Hierarchical parent query in postgres

Hierarchical parent query in postgres - database

I am moving from Oracle to Postgresql. I am trying to convert some Oracle hierarchical queries to Postgres. For example, in Oracle to return a comma-delimited ordered list of all ids under (i.e., the children) and including the id_to_start_with I would do the following:
SELECT LISTAGG(id_something, ',') WITHIN GROUP (ORDER BY id_something) AS somethings FROM(
SELECT DISTINCT D.id_something
FROM something_table D
START WITH D.id_something = :id_to_start_with
CONNECT BY D.id_something_parent = PRIOR D.id_something
)
The equivalent in Postgres would seem to be:
WITH RECURSIVE the_somethings(id_something) AS (
SELECT id_something
FROM something_table
WHERE id_something = $id_to_start_with
UNION ALL
SELECT D.id_something
FROM the_somethings DR
JOIN something_table D ON DR.id_something = D.id_something_parent
)
SELECT string_agg(temp_somethings.id_something::TEXT, ',') AS somethings
FROM (
SELECT id_something
FROM the_somethings
ORDER BY id_something
) AS temp_somethings
Likewise if I want to return a comma-delimited ordered list of all ids above (i.e., the parents) and including the id_to_start_with I would do the following in Oracle:
SELECT LISTAGG(id_something, ',') WITHIN GROUP (ORDER BY id_something) AS somethings FROM(
SELECT DISTINCT D.id_something
FROM something_table D
START WITH D.id_something = :id_to_start_with
CONNECT BY D.id_something = PRIOR D.id_something_parent
)
The equivalent in Postgres would seem to be:
WITH RECURSIVE the_somethings(id_something, path) AS (
SELECT id_something
, id_something::TEXT as path
FROM something_table
WHERE id_something_parent IS NULL
UNION ALL
SELECT D.id_something
, (DR.path || ',' || D.id_something::TEXT) as path
FROM something_table D
JOIN the_somethings DR ON DR.id_something = D.id_something_parent
)
SELECT path
FROM the_somethings
WHERE id_something = $id_to_start_with
ORDER BY id_something
My question has to do with the last Postgres query. It seems terribly inefficient to me and I wonder if there is a better way to write it. That is, in Oracle the query will look for the parent of the id_to_start_with, then the parent of the parent, and so forth to the root.

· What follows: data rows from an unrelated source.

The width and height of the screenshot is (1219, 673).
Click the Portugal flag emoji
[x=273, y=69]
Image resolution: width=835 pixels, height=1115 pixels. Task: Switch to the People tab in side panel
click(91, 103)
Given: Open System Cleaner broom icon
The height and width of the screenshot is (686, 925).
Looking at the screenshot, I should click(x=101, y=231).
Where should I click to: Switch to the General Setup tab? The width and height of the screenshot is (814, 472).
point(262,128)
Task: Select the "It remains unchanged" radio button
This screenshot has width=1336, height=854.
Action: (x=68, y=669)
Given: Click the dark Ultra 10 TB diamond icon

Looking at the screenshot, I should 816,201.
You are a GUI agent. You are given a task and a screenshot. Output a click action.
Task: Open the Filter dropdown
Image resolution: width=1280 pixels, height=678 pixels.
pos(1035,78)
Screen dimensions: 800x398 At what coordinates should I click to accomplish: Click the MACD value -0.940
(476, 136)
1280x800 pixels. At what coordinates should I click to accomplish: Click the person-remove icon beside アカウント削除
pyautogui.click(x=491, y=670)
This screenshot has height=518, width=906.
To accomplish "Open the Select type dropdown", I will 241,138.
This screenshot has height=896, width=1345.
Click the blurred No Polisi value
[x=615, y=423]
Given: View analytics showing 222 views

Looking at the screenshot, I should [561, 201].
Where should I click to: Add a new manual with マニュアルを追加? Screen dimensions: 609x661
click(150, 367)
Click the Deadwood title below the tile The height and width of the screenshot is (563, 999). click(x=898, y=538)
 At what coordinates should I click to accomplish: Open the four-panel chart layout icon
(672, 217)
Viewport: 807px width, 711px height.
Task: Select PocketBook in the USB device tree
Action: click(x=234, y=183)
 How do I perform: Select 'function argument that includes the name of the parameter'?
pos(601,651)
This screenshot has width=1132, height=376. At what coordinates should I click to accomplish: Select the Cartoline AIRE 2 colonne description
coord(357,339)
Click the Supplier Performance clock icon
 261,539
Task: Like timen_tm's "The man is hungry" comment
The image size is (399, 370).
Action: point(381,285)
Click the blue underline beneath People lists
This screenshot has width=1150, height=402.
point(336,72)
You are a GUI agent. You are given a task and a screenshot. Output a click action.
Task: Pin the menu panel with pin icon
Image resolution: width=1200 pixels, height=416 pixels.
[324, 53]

The Postgres query, on the other hand, gets every single root to child path combination possible and then throws everything away except for the one root to id_to_start_with that I am looking for. That is potentially a ton of data to create just to throw it all away except for the one row I am looking for.
Is there a way to get a comma-delimited ordered list of all the parents of a particular id_to_start_with that is as performant in Postgres as it is in Oracle?
Edit: Adding explain plans from Oracle and Postgres.
Oracle Explain Plan Output
Postgres Explain Analyyze Output
CTE Scan on the_somethings (cost=62.27..74.66 rows=3 width=76) (actual time=0.361..0.572 rows=1 loops=1)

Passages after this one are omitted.